RECORDS PROVIDED:
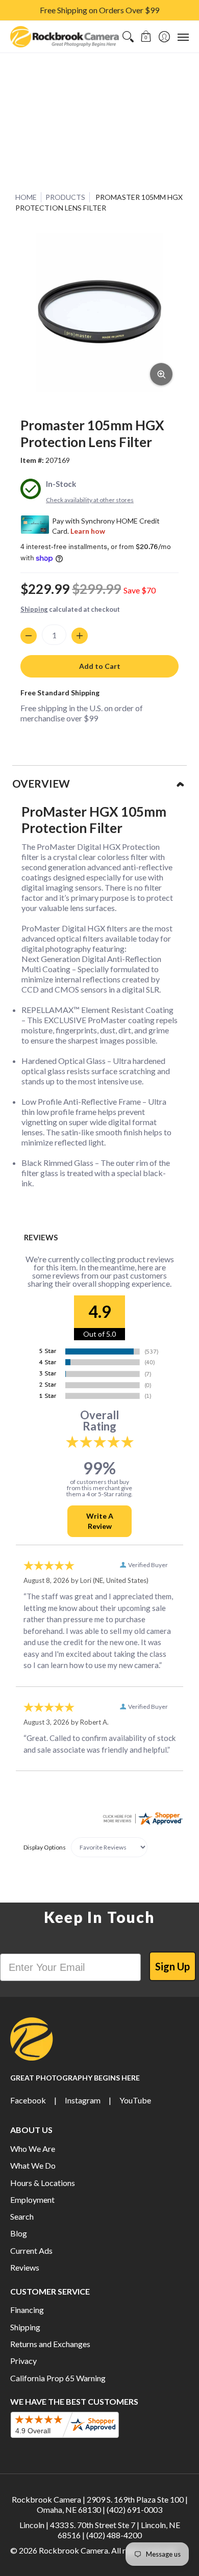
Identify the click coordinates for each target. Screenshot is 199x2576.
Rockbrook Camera (73, 2550)
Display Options (44, 1847)
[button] (146, 37)
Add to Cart (99, 666)
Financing (27, 2309)
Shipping (34, 609)
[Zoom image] (161, 374)
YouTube (135, 2100)
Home (26, 197)
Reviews (24, 2267)
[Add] (79, 636)
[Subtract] (28, 636)
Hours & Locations (42, 2183)
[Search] (128, 37)
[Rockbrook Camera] (64, 37)
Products (65, 197)
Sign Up (172, 1966)
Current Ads (31, 2250)
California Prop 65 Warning (58, 2378)
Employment (32, 2199)
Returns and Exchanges (50, 2344)
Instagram (83, 2100)
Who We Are (32, 2148)
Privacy (23, 2360)
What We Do (33, 2165)
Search (22, 2216)
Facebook (28, 2100)
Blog (18, 2233)
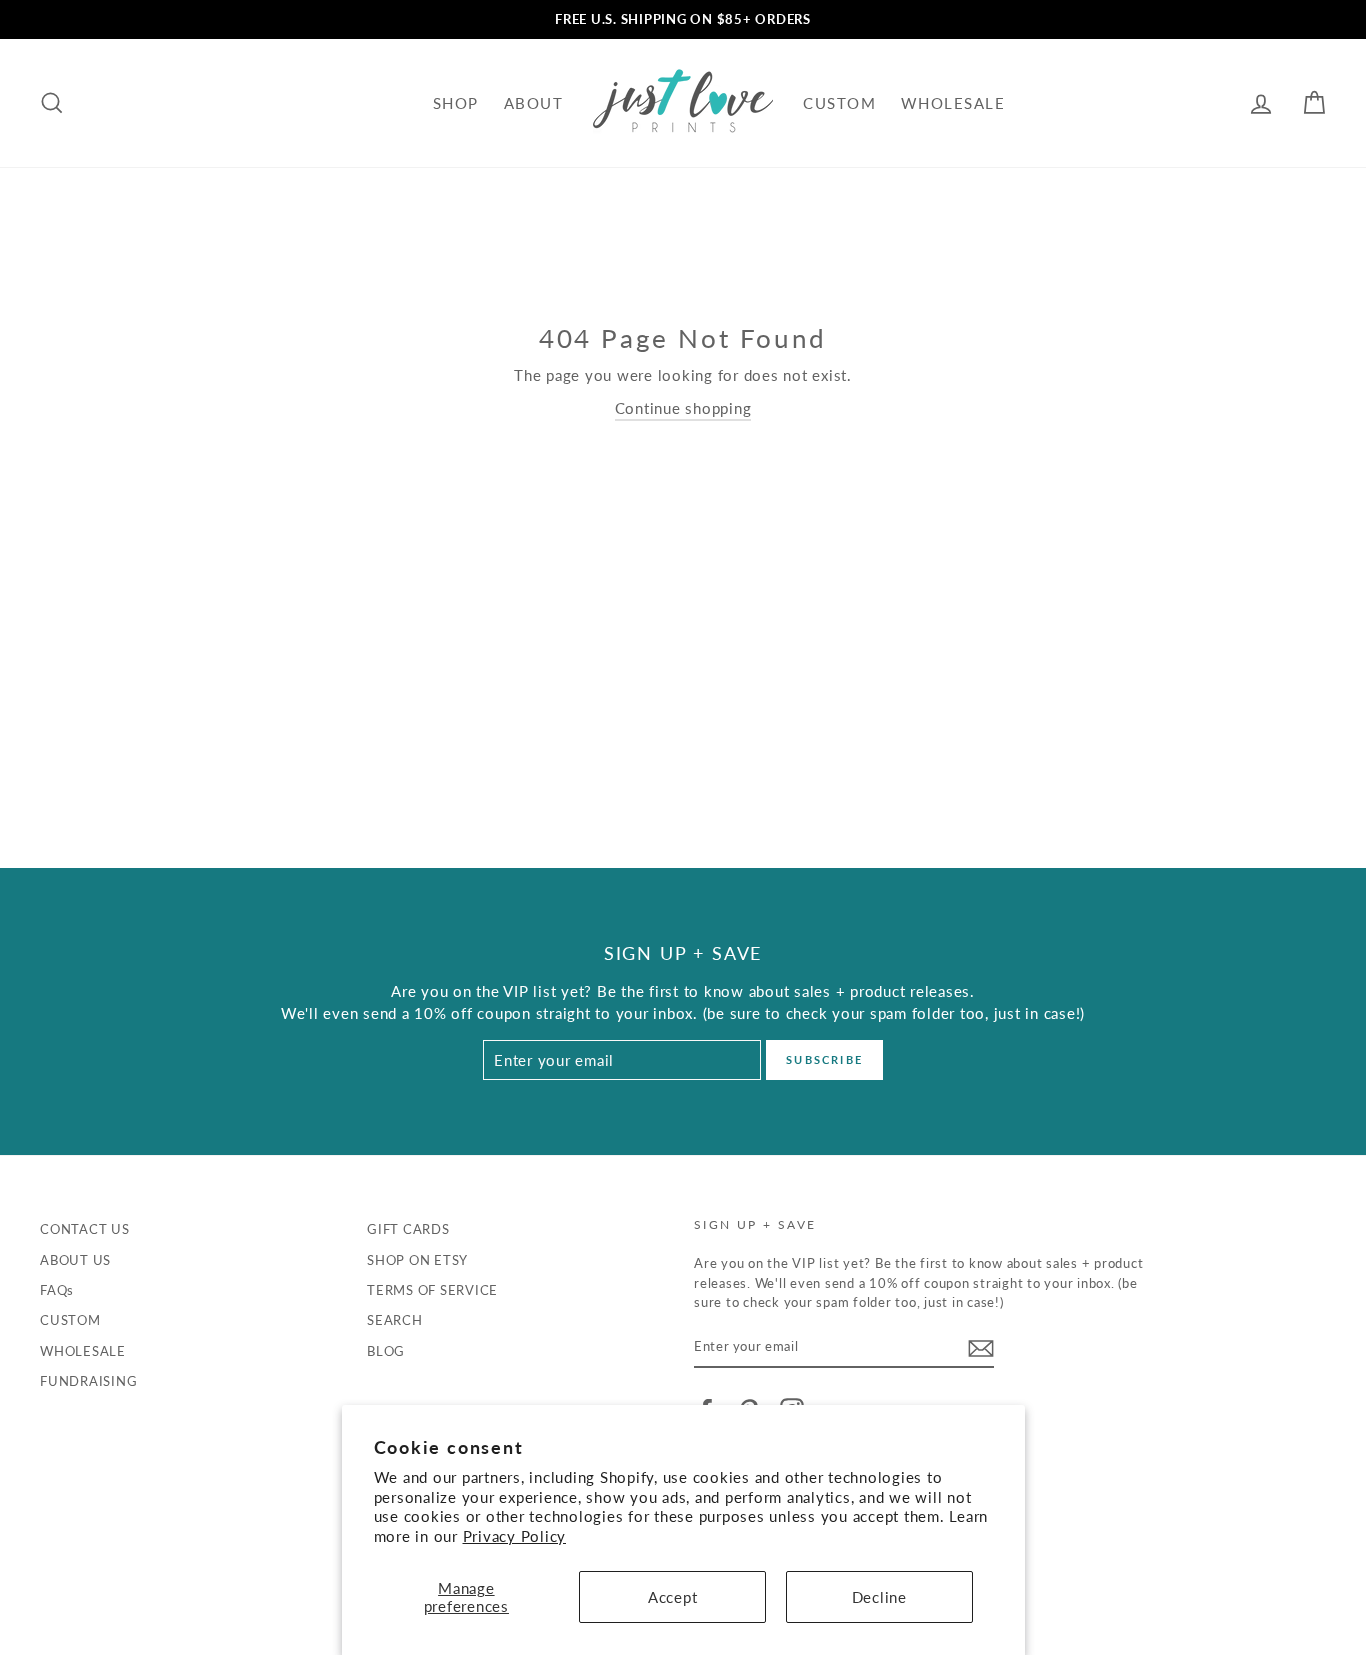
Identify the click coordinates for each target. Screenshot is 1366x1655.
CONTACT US (85, 1229)
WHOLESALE (953, 103)
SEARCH (395, 1320)
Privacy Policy (515, 1536)
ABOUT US (75, 1260)
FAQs (57, 1290)
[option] (683, 19)
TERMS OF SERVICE (432, 1290)
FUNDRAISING (88, 1381)
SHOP (456, 103)
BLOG (386, 1351)
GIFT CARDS (408, 1229)
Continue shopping (683, 408)
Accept (673, 1597)
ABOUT (534, 103)
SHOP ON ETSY (417, 1260)
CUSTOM (839, 103)
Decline (879, 1597)
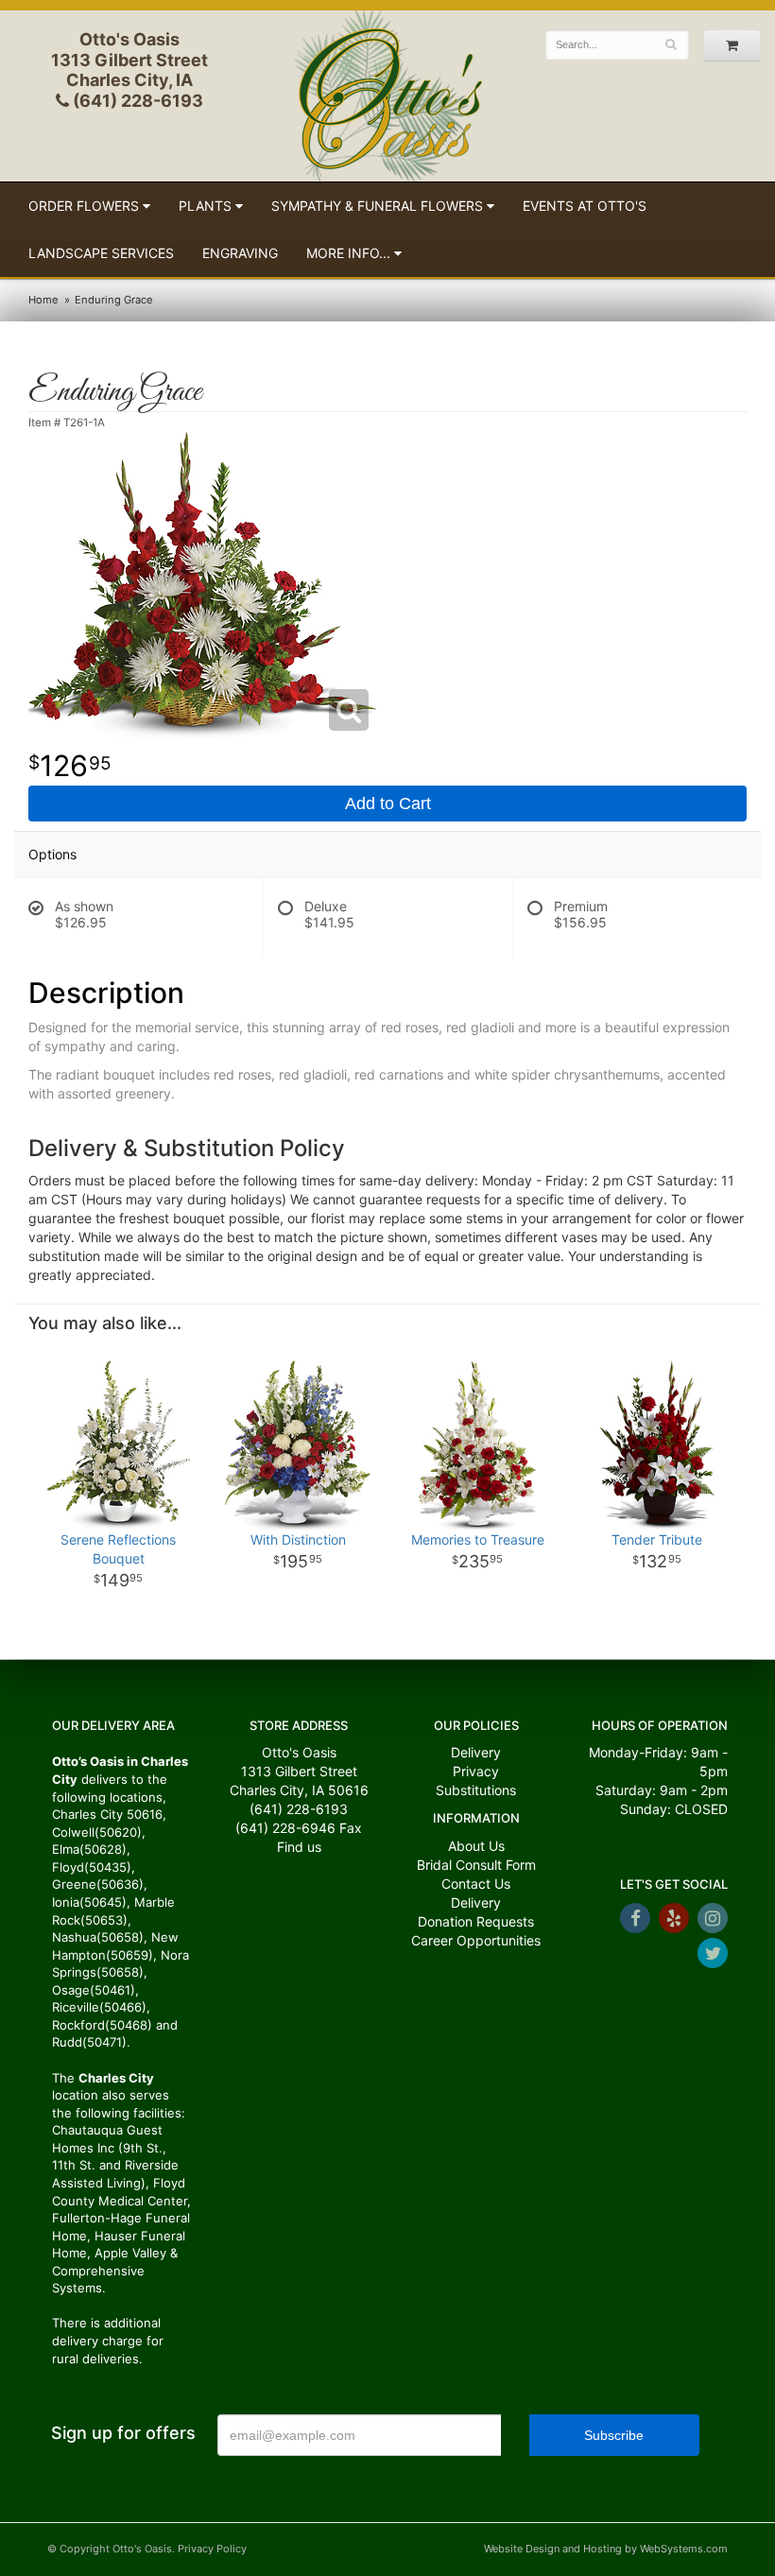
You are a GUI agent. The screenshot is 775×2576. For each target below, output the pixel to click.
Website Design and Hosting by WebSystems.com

TASK DESCRIPTION: Everything from the line with "Facebook (28, 2100)" through the last line of the listing should be retyped exactly, with both end lines kept and the pictures left out.

EXERCISE OUTPUT:
Facebook (28, 2100)
Blog (18, 2233)
Identify the click coordinates for each target. Screenshot is 1366x1655.
CONTACT US (85, 1229)
WHOLESALE (953, 103)
SEARCH (395, 1320)
Privacy Policy (515, 1536)
ABOUT US (75, 1260)
FAQs (57, 1290)
[option] (683, 19)
TERMS OF SERVICE (432, 1290)
FUNDRAISING (88, 1381)
SHOP (456, 103)
BLOG (386, 1351)
GIFT CARDS (408, 1229)
Continue shopping (683, 408)
Accept (673, 1597)
ABOUT (534, 103)
SHOP ON ETSY (417, 1260)
CUSTOM (839, 103)
Decline (879, 1597)
You are a GUI agent. The screenshot is 775×2576. For each target below, output the pixel to click.
Website Design and Hosting by WebSystems.com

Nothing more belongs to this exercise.